**ACTIVITY:**
Reproduce, word for word, the lines in the material below starting with the one that has "Click the Dear CVH Softwares Pvt Ltd greeting" and going on through the one that has "Given: Click the". Leave out all pictures.

**DATASET RECORDS:**

=== Section Start ===

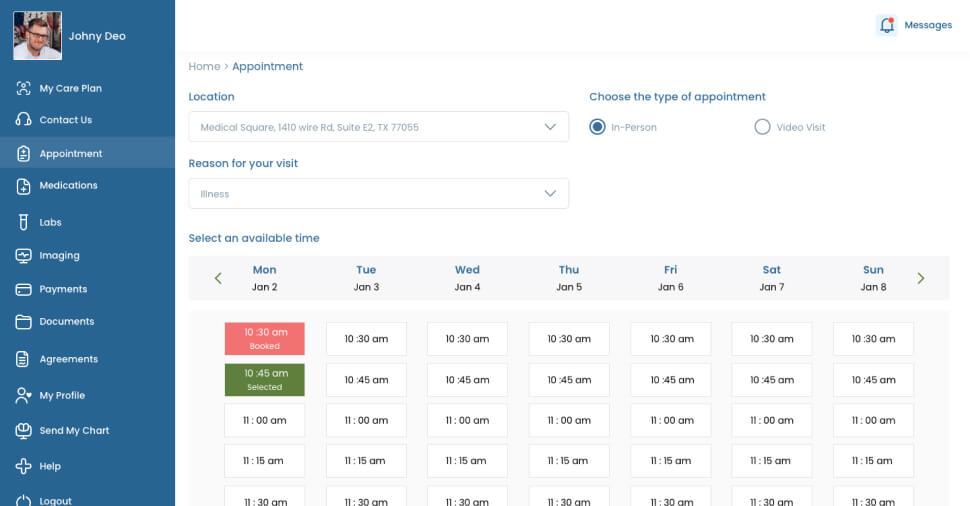Choose the Video Visit radio button
Image resolution: width=970 pixels, height=506 pixels.
coord(762,127)

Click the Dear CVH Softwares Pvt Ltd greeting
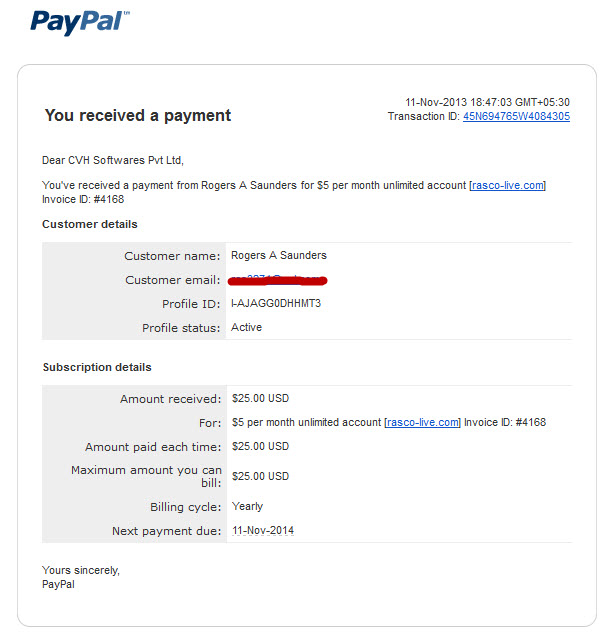pyautogui.click(x=113, y=161)
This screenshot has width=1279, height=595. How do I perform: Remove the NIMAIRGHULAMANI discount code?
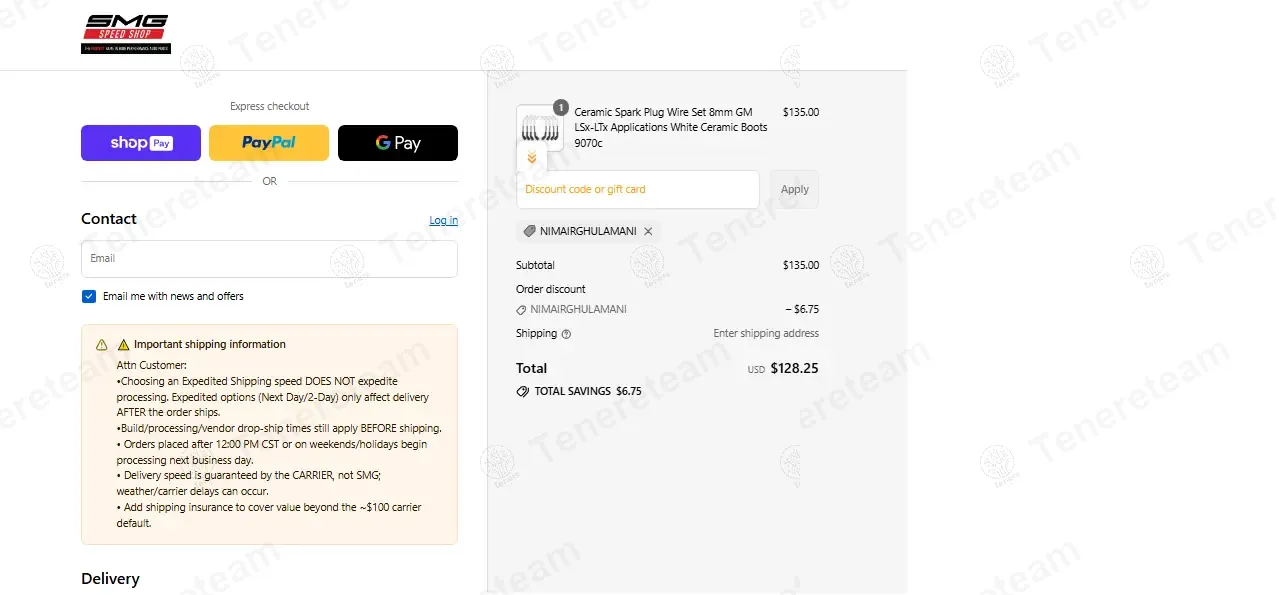pos(648,231)
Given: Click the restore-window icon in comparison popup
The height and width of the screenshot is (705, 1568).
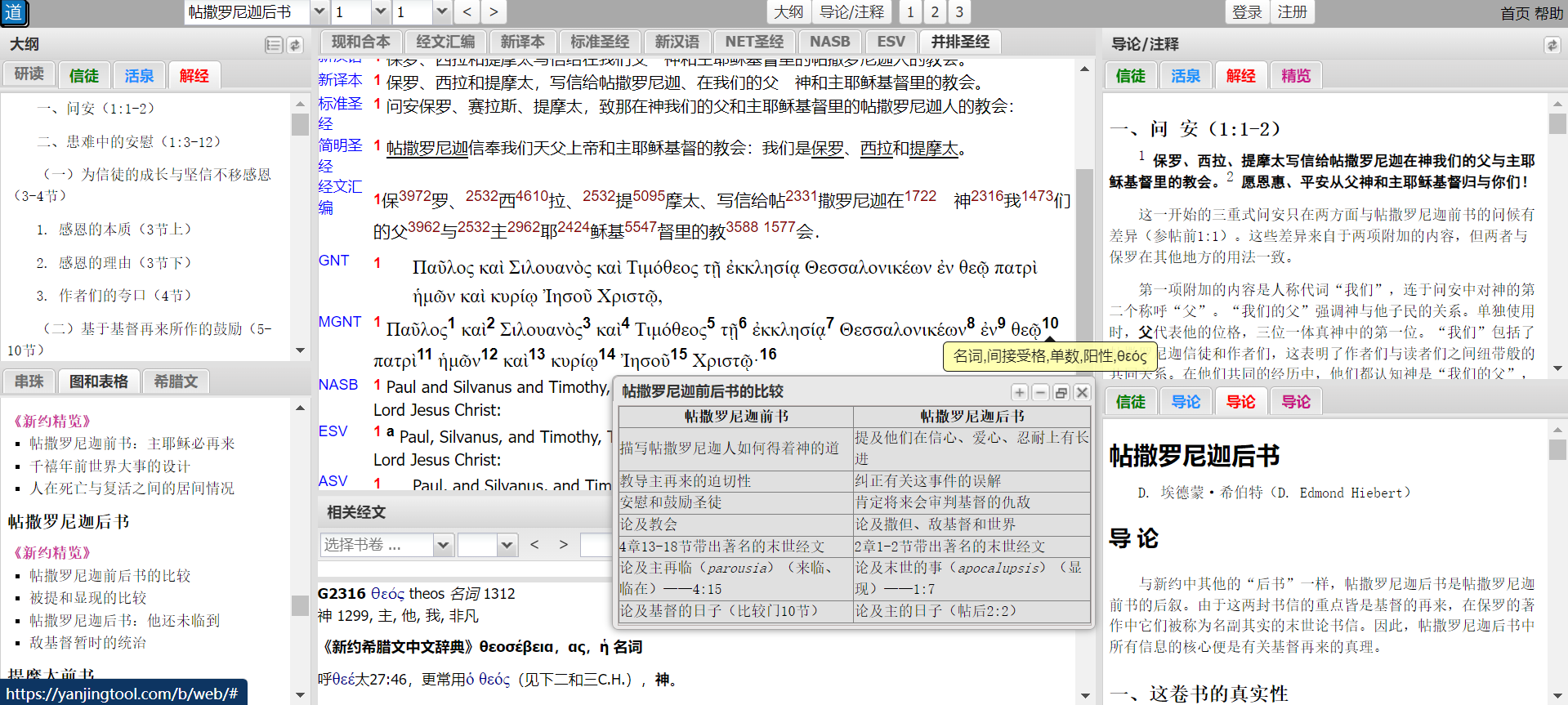Looking at the screenshot, I should point(1061,392).
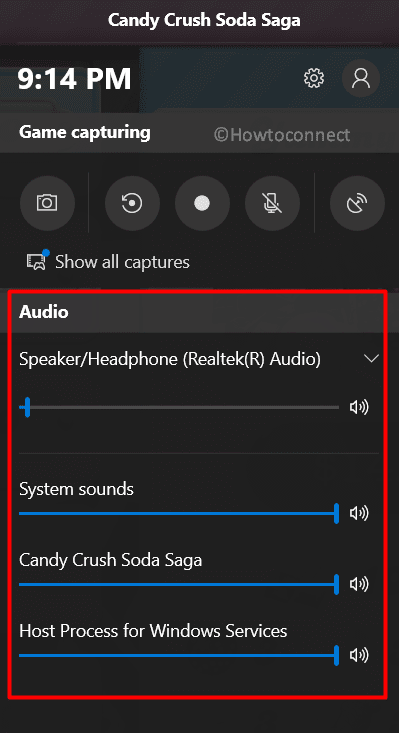Start broadcasting with the satellite dish icon
Viewport: 399px width, 733px height.
tap(357, 203)

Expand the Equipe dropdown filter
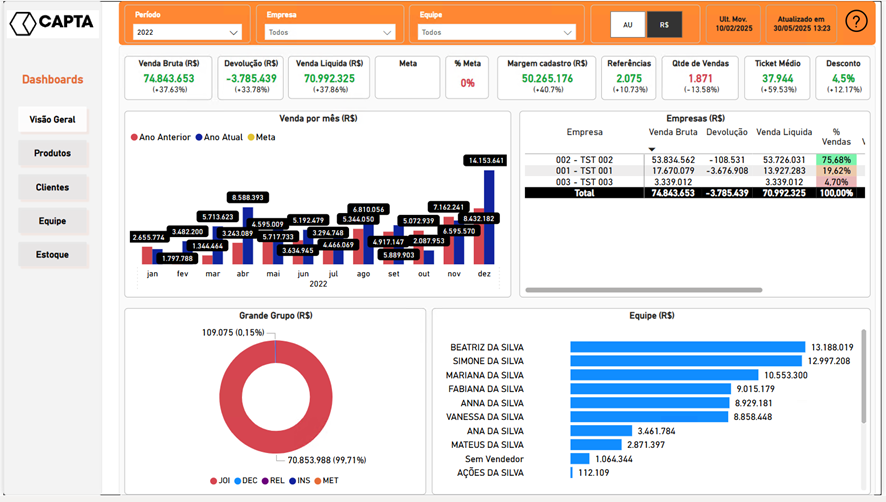click(x=496, y=32)
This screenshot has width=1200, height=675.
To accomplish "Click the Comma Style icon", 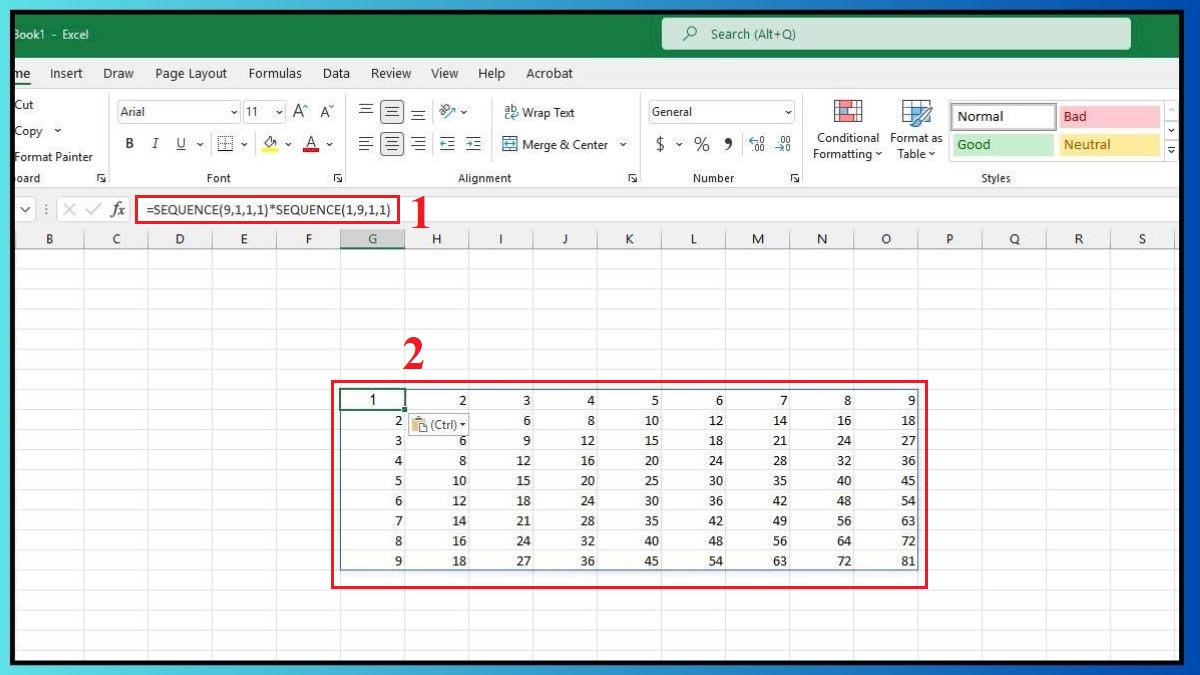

=== Section End ===

**EXPECTED ANSWER:**
Click the Dear CVH Softwares Pvt Ltd greeting
pyautogui.click(x=113, y=161)
This screenshot has width=1279, height=595. How do I perform: Remove the NIMAIRGHULAMANI discount code?
pos(648,231)
Given: Click the restore-window icon in comparison popup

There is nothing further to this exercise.